Pathologically Parentified Children are bound, out of loyalty and concern to parental figures who unilaterally exploit them. –

Gregor Jurkovic

The problem for parentified children is that they become, over time, unable to actually experience their own feelings and can only experience those of the dependent parent. (Miller, 2007). This repeated accomodation, leads to the development of a false self, behind which the true feelings of the child are hidden (Winnicott, 1965b). In parentified children of divorce and separation, this false self is present in situations where children align strongly with a parent whose needs they have become used to taking care. In such circumstances, the rejection of the parent is a by product of that alignment.

Recognising the Parentified Child

The problem for parentified children is that they experience the attachment maladaptations they have made as being normal. This is why children who are strongly aligned with one parent and rejecting of the other will vehemently claim that their feelings as their own. The felt sense of the child who is parentified is that this way of life is normal, these feelings are normal and the outcome of feeling these feelings is that the world is safe and secure. This is because the maladaptations in the child’s attachment, are made so that the parent who is dependent upon them is regulated, through regulating a parent whose emotional and psychological expressions are chaotic and frightening, the child experiences order in the world and stability. The tragedy of the parentified child is that they are manipulated into disregarding their own needs in favour of meeting the needs of a parent.

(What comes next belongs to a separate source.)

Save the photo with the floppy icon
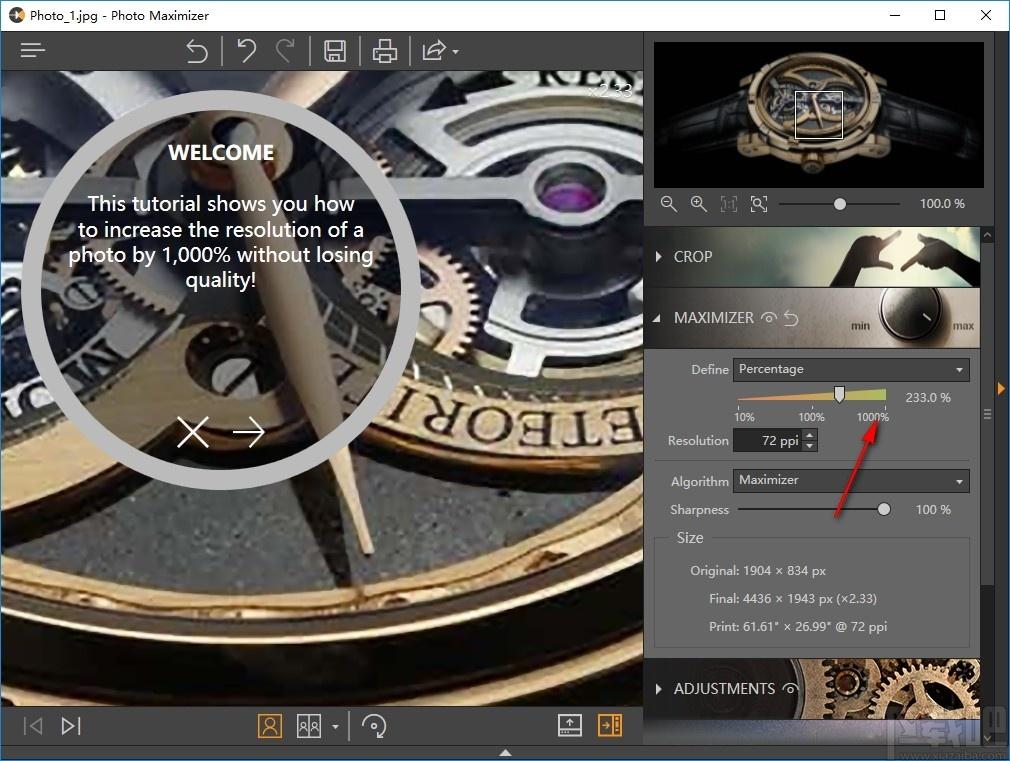 coord(334,51)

In fact many if not most, parentified children, do not even know that they have emotional and psychological needs of their own, growing up to become people pleasers, who feel empty if they are not carrying the burdens of others.

Parental Behaviours Causing Parentification

According to Karpel (1977), a failure of parenting causes the onset of parentification in children in situations where a parent’s needs were not met in childhood, leading to the exploitation of a child through systematic (though often subtle) manipulations, towards encouraging caregiving behaviour. Life events which may escalate this behaviour, include divorce and separation. When such events occur, a parent with unmet needs, will seduce the most willing, capable or vulnerable children within the family system, into the role of caretaker/parent and will reward the child in such circumstances, with the privilige of feeling elevated in the family system. (Locke & Newcomb, 2004). In this respect, the behaviour of the parent can be recognised as a form of grooming, in which the child is singled out to be the special child. The harm which is caused to parentified children by the behaviour of the manipulating parent, is significant and parentification, is often only one of the harmful behaviours seen when children align and reject.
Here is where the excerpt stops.